WRITTEN REQUEST A>
In the post on training an AI for Doom, which two techniques did Chaplot and Lample primarily use for training?
WRITTEN REQUEST B>
How would you render this sentence from the post on training an AI for Doom in Spanish: "According to their paper, the eventual AI took more than a week to finish training."
WRITTEN REQUEST C>
Can you summarize the post on training an AI for Doom in two sentences?

Recently I’ve been working on the project of training an AI for Doom, which is a classic FPS game. Luckily, the control side API has been provided by the VizDoom team, so the rest of the task is with how to train it.

While I’m not going to get into terribly detailed descriptions here, you are very welcomed to take a look at our presentation poster, and the final project paper (much longer and more details).

## Why Doom?

Compared to other games that deep reinforcement learning (DRL) has been focusing on, such as Atari and Pong, Doom is very different:

• Doom is much more complicated. While Atari has only two actions (MOVE_LEFT and MOVE_RIGHT), Doom has a dozen of actions supported (e.g. MOVE_LEFT, TURN_LEFT, ATTACK, SPEED, SELECT_NEXT_WEAPON, etc.). This increases the inherent dimension within the task.
• Doom is a 3D game. Both Atari and Pong are really on one plane, and the concept of distance makes more sense in Doom.
• Doom is more strategic. Atari and Pong certainly involves strategies as well, but it’s more about how to score better. For Doom, the strategy consists not only of actions, but also navigations, and even a sense of self-awareness (for example, if you know your health value is low, you may want to hide).
Playing Atari (breakout)

It is therefore a challenging task to train an AI in games as complicated as Doom.

## Prior Works?

Yes, there are a few brilliant prior works. Chaplot and Lample published their results, which can be found here. They primarily used the DRQN (deep recurrent Q-network) and LSTM to do the training. The result of their AI’s performance can be found on the VizDoom website. According to their paper, the eventual AI took more than a week to finish training. Also, they tweaked the API a little bit so that the information about the enemy was available for them to do some pre-training. Impressive work.

## Classic Models

So far, the models that perform best are based on Q-learning, including DQN, Double DQN, as well as applying experience replay memory on them (which has the effect of stabilizing the training). Some recent works on prioritized experience replay suggests that by assigning weights to the memories, the training process can be further accelerated. The idea behind Q learning is simple. But before that, we need to know what “reinforcement learning” is trying to learn.

#### Reinforcement Learning

The reinforcement learning is really about 2 things: reward and action. Personality psychology points out the giving rewards helps shape behavior. Here the idea is the same: through rewards, we can define a loss function, through which we can update our function and thus train the program.

A very simple DRL model on Atari

At a certain state $$s_t$$, the action $$a_t$$ that the agent performs will bring it to the next state, $$s_{t+1}$$ and generate an immediate reward $$r_t$$. But is this $$r_t$$ the true worth of this action? No. An action may generate an outcome that takes some time to show its effect. For example, the benefit of getting an additional armor is not obvious unless you take a hit. Therefore, to get the true value of the pair $$s_t, a_t$$, we need to look at the total expected rewards in the future. In RL, this is frequently characterized as the state value function $$V(s) = \mathbb{E}[r_t + \gamma r_{t+1} + \dots]$$. That is, given the state $$s$$, what is the future discounted total reward that we should expect? Obviously, if we have $$V(s)$$, then we can simply choose the action that leads to the best state through our action. We can also train a policy $$\pi (s \vert a)$$, which is a probability distribution on the list of suggested actions $$a$$ given the current state $$s$$. If we have this, then basically we can directly select an action based on the distribution.

RAW DATA>
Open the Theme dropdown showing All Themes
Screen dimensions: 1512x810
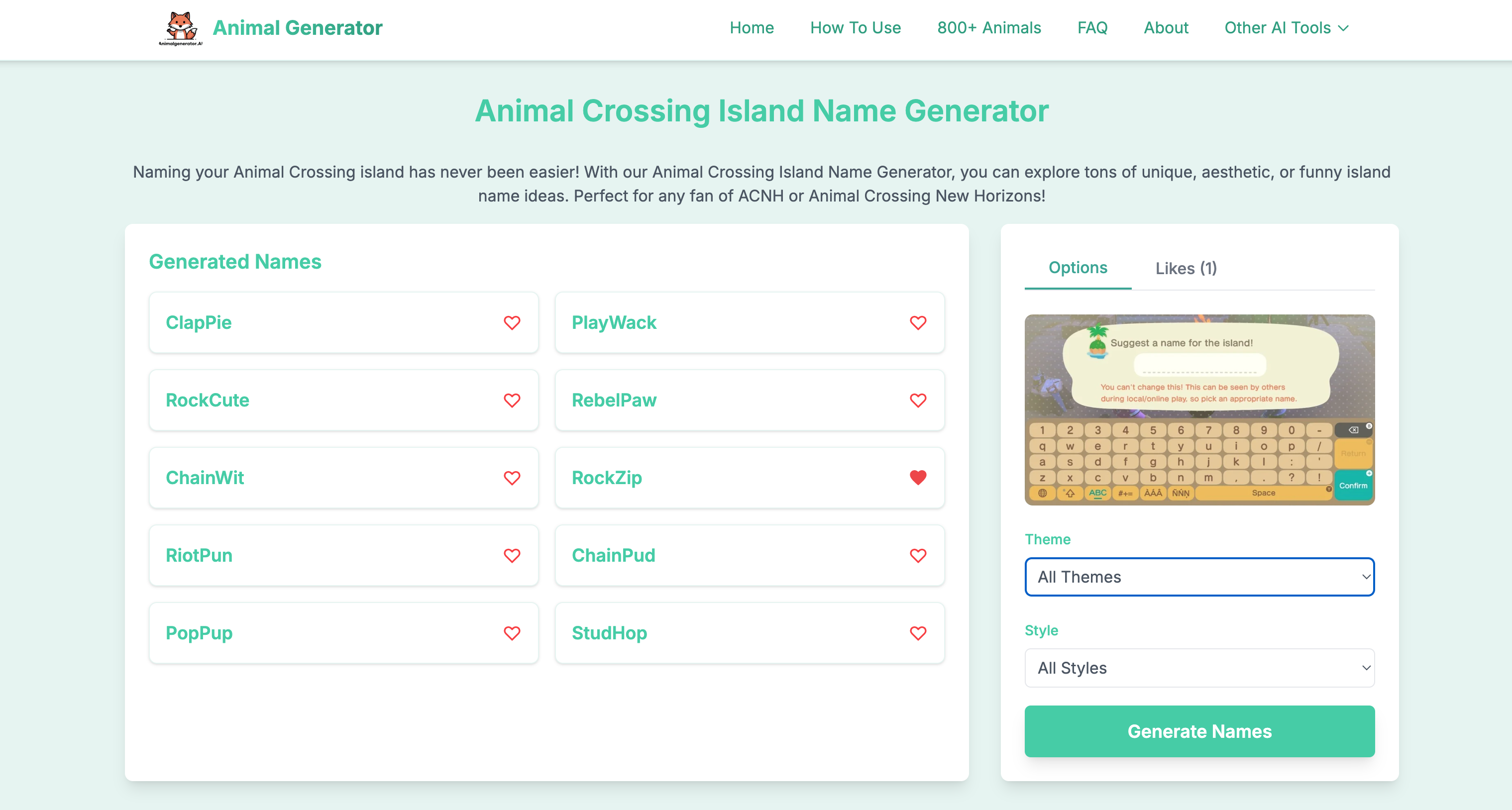pos(1199,577)
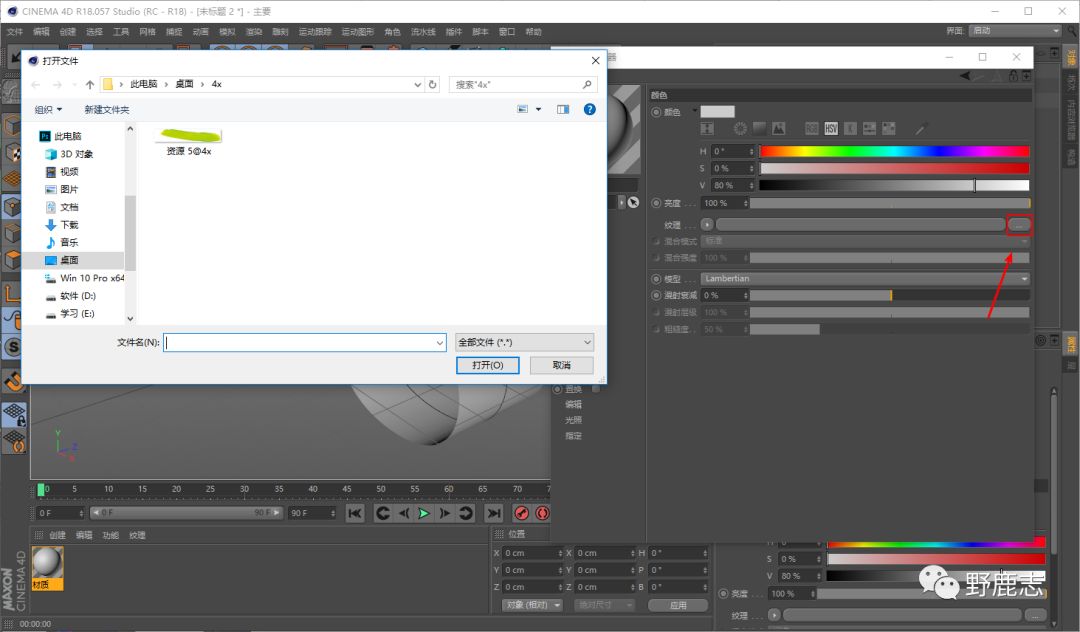Open the 创建 menu in material manager

58,535
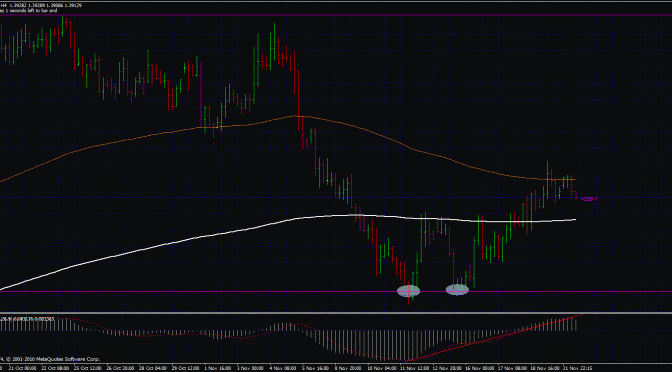Click the 1 Nov 16:00 time label
This screenshot has width=672, height=372.
coord(218,368)
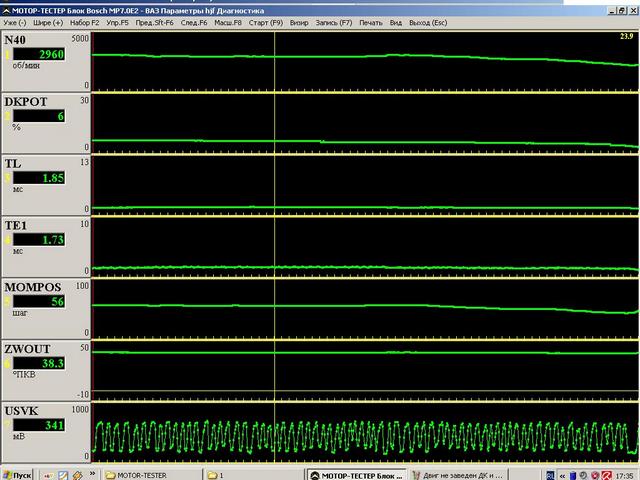Select the N40 rpm value display
The height and width of the screenshot is (480, 640).
(39, 54)
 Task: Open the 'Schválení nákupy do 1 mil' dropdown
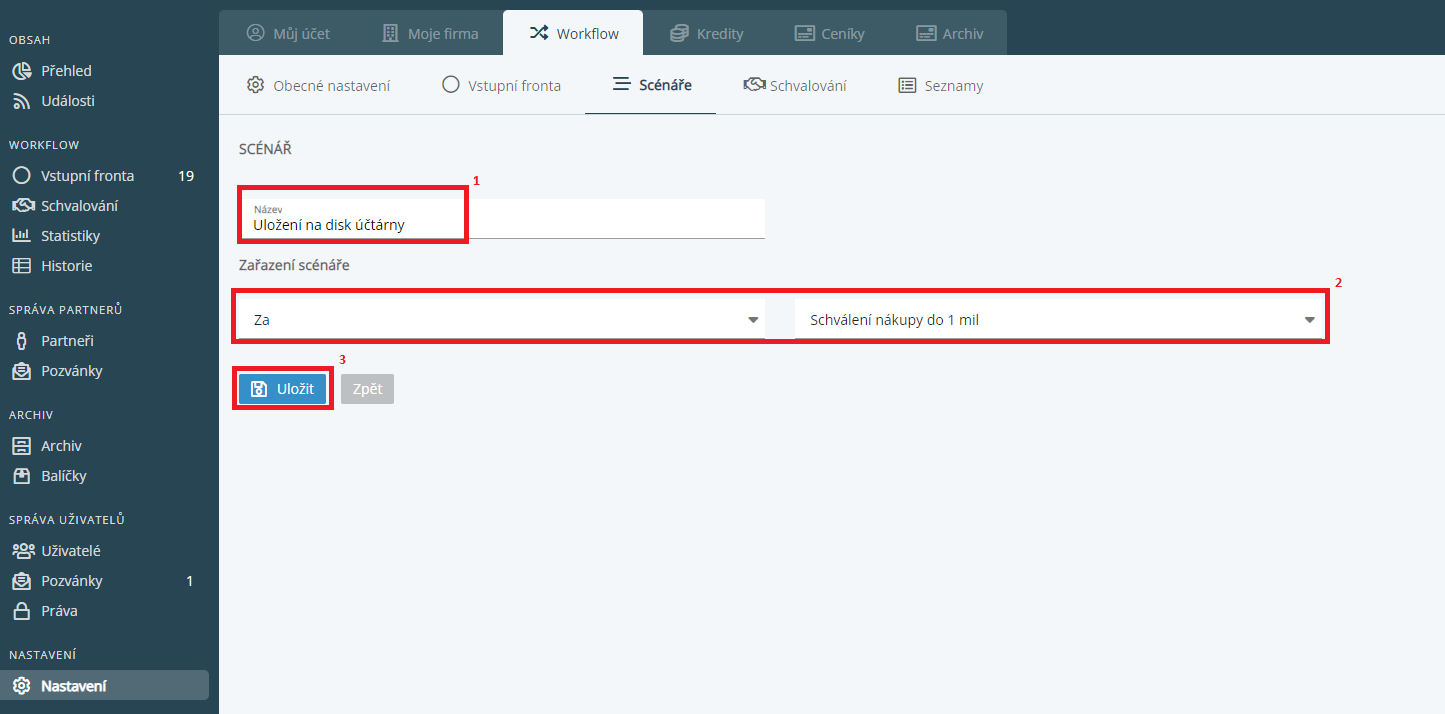coord(1060,320)
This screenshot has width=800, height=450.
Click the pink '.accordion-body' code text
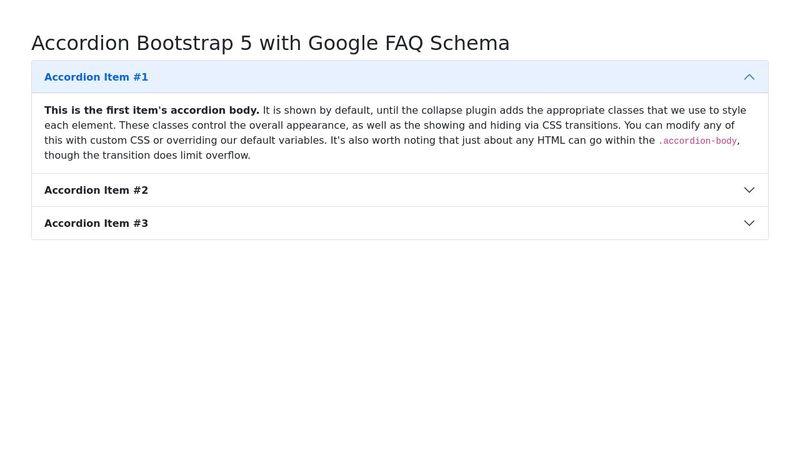[697, 141]
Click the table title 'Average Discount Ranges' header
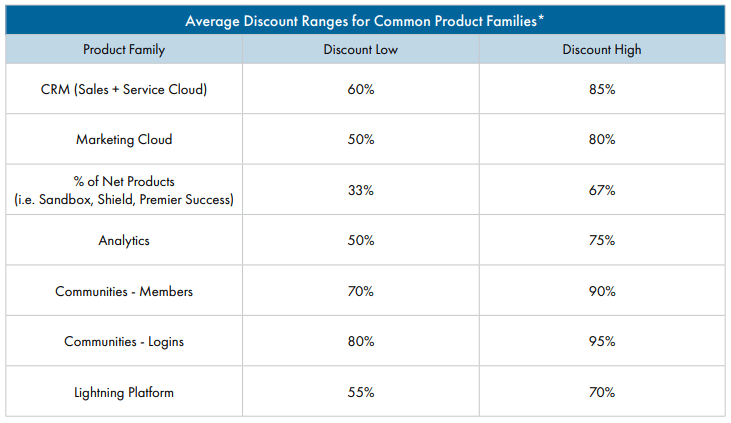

ANSWER A>
DRQN (deep recurrent Q-network) and LSTM.

ANSWER B>
Según su artículo, la IA final tardó más de una semana en terminar el entrenamiento.

ANSWER C>
The post describes a project to train an AI for Doom using the control API from the VizDoom team, and it explains that Doom is a harder training task than Atari or Pong because it has more actions, is a 3D game and demands more strategy. It notes prior work by Chaplot and Lample using DRQN and LSTM, says the best-performing models are based on Q-learning, such as DQN and Double DQN with experience replay, and describes reinforcement learning in terms of rewards, actions and the expected total of future discounted rewards.